After running my heart out, I also did like Forrest Gump… “I’m tired. I wanna go home now.” and started exploring the bizarre but highly addictive world of Bikram Yoga… yoga done at 100 degree F room temperature. What made me want to go back to each class is really beyond my comprehension. But I never dwelled into it, I just did it, and I did for 8 months until I moved from Dallas to Miami in 2002.

It took me a while before I could reinitiate my yoga practice. I tried Bikram, but wasn’t crazy about the instructors here, until a friend from work introduced me to Prana Yoga, a beautiful yoga center located in the Gables.
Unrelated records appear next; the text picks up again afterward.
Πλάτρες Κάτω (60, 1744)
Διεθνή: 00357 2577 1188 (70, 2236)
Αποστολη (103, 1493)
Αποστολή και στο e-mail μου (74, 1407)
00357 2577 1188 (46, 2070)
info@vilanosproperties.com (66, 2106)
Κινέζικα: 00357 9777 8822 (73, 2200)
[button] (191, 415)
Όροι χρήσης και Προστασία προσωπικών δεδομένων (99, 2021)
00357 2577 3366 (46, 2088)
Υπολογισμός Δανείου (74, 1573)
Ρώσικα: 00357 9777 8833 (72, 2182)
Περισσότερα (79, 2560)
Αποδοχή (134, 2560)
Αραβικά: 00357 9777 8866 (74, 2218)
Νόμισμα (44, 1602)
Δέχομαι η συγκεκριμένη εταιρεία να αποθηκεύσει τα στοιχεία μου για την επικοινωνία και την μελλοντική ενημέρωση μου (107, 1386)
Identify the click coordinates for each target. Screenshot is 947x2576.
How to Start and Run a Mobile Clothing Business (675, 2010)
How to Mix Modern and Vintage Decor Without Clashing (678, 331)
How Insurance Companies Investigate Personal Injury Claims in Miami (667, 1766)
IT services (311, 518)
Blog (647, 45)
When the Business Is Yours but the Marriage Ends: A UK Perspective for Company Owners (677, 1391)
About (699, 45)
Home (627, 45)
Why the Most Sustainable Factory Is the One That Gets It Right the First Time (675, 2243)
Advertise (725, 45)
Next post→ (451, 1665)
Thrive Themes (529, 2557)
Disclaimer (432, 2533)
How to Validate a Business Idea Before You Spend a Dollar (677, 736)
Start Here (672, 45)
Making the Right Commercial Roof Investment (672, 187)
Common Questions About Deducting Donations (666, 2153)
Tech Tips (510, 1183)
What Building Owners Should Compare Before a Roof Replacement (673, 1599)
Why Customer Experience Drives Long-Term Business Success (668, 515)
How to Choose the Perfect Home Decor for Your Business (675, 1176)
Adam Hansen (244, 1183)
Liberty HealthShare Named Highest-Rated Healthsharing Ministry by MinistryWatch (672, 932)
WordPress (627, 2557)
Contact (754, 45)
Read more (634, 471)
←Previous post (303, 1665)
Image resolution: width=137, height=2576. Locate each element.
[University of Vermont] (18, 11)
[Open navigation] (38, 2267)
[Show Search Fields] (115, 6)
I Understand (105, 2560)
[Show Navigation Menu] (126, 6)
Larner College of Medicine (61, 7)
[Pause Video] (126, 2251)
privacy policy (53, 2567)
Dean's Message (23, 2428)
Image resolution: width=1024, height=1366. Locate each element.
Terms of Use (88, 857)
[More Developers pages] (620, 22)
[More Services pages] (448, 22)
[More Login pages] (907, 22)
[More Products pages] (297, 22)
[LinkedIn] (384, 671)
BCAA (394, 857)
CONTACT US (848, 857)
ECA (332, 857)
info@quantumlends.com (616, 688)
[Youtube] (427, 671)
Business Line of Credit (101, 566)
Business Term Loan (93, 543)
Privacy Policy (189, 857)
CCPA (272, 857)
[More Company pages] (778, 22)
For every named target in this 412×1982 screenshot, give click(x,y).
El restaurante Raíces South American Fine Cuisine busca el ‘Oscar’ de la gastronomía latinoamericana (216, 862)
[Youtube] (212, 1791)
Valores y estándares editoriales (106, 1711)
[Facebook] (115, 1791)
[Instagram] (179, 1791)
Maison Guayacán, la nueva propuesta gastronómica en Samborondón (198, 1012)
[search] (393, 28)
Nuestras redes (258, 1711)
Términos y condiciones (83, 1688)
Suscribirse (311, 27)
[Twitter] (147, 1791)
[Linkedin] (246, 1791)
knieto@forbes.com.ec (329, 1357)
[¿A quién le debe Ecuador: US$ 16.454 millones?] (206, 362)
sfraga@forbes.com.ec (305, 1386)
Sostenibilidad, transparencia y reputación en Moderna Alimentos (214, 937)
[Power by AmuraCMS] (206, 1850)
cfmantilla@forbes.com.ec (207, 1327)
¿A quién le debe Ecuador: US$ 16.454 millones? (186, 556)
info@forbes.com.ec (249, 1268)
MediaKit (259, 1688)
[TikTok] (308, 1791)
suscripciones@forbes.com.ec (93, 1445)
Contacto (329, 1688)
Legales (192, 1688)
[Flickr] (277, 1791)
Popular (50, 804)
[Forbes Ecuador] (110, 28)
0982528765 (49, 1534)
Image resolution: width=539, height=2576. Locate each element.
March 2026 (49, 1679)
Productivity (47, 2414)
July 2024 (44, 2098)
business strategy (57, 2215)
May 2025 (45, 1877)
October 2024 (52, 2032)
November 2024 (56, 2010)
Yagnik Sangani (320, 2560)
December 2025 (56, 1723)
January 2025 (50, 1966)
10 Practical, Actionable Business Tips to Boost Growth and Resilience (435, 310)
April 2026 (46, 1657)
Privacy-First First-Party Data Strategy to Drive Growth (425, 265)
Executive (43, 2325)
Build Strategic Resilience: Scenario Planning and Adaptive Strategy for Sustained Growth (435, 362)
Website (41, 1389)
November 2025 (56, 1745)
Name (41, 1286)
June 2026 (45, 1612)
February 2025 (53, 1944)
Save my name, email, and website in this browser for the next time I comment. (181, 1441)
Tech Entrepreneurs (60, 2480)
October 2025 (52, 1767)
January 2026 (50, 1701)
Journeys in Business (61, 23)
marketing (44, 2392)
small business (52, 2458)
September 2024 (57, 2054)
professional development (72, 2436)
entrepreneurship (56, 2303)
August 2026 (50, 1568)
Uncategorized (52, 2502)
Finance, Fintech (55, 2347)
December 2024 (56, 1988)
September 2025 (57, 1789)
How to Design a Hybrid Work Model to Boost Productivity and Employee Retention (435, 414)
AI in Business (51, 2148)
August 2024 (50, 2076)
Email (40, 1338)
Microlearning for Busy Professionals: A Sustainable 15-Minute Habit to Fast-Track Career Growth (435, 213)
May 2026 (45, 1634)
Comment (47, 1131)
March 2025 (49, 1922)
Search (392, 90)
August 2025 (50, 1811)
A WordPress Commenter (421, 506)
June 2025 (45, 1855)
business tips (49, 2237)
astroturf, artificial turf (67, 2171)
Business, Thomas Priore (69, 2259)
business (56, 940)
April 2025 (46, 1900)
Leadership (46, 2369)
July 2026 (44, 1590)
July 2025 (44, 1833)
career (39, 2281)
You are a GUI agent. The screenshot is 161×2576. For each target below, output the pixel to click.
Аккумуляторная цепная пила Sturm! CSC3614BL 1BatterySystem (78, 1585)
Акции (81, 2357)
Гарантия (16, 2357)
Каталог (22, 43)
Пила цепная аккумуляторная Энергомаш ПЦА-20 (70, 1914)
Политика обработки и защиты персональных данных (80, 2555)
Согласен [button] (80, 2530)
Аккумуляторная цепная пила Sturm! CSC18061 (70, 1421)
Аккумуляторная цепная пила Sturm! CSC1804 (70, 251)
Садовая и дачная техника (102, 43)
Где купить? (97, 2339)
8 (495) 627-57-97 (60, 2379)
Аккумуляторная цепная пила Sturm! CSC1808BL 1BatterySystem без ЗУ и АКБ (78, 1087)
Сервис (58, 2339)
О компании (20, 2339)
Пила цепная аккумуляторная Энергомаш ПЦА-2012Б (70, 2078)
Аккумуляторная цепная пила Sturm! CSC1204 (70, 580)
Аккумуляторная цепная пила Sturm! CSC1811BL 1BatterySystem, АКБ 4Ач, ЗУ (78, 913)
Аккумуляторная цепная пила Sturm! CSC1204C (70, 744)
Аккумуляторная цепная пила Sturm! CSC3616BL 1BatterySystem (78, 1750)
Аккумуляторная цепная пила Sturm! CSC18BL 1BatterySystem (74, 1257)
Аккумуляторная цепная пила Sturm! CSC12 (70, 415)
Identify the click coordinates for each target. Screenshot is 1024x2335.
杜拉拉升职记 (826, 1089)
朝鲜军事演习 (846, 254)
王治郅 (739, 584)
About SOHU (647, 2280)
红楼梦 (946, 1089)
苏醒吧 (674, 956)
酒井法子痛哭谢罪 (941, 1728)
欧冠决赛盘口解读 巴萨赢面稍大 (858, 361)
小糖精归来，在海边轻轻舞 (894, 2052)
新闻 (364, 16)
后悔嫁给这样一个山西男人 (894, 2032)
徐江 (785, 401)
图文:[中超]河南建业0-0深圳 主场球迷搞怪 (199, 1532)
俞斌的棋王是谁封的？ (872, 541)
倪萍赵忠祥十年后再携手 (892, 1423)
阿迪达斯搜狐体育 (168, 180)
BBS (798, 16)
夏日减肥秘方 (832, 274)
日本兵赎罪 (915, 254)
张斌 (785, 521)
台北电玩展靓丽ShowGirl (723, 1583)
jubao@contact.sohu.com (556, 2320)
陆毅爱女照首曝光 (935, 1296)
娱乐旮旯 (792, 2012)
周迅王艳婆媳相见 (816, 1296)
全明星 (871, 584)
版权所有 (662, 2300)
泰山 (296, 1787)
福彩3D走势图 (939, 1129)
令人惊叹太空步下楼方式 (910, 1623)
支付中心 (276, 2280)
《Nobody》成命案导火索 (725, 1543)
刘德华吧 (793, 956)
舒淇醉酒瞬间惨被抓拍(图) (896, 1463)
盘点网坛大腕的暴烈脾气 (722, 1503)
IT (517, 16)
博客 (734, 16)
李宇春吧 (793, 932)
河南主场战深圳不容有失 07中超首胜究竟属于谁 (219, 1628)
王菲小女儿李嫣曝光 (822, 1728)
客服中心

I started learning about sun salutations, downward facing dogs, cobras, pigeons, and many more asanas, including headstand which I had never even thought regular people could do. I remember the first time I saw the other yogis in my class do this asana… I just sat there staring at them in awe, and could only imagine myself doing it… and I learned, and I did it.

In 2003 things changed again in my life, and I abandoned my practice all together… from four times a week at least, to nothing at all. So, by the time my friend’s marathon countdown began early 2010, I questioned myself if I should do it as well, would I be able to, would I have the will power to. I chatted with him and his wife, and started training on my own. Not an easy task, but was surprised by my own strong will to be consistent. I trained following my friends’ training schedule and we would compare notes via Facebook and Garmin Connect. Side bar here, my friends at work bought me a Garmin Forerunner watch for my birthday which “came” with a boyfriend, but that’s another story which I might or might not tell you. As I started adding miles to my Saturday runs, my right knee started to feel the impact of the concrete streets on which I was training. By July I was out of commission and started therapy. My high hopes for a rapid recovery were shattered the first day of therapy. It was made cleared to me I was not going to be able to catch up with my training in time for the race, and that really left me with a huge emptiness inside my body. I was not going to be able to make it to Chicago with my friends…

October 12th came, and one of my friends from work who also ran Chicago came back, and told her st

ories about the race. I was excited but filled with nostalgia of what could’ve been but never was. She mentioned registering for the ING Half Marathon in January and I said “13.1 miles? Easier! I can do that!”… by that time my knee had significantly improved and I was playing with the idea of stopping therapy. I registered and updated my Facebook status telling the whole world (yes, just my list of friends) what I had just done. One of my friends replied that she too was training for it and that I should sign up with her training group.

I signed up with Andy Clark, Alien Endurance, and made new friends while training like crazy. On Saturday long runs, one of us would always asked this question when we started our run… “Please remind me, why are we doing this?” and of course the plethora of answers was unimaginable. We made it through, together and strong, until a month before the race when the cumulated mileage took a toll again on my right knee. Following my coach’s advise, I stay put. There was nothing else to do other than rest until the day of the event. I was not not going to run. I had gone that far, I had to race.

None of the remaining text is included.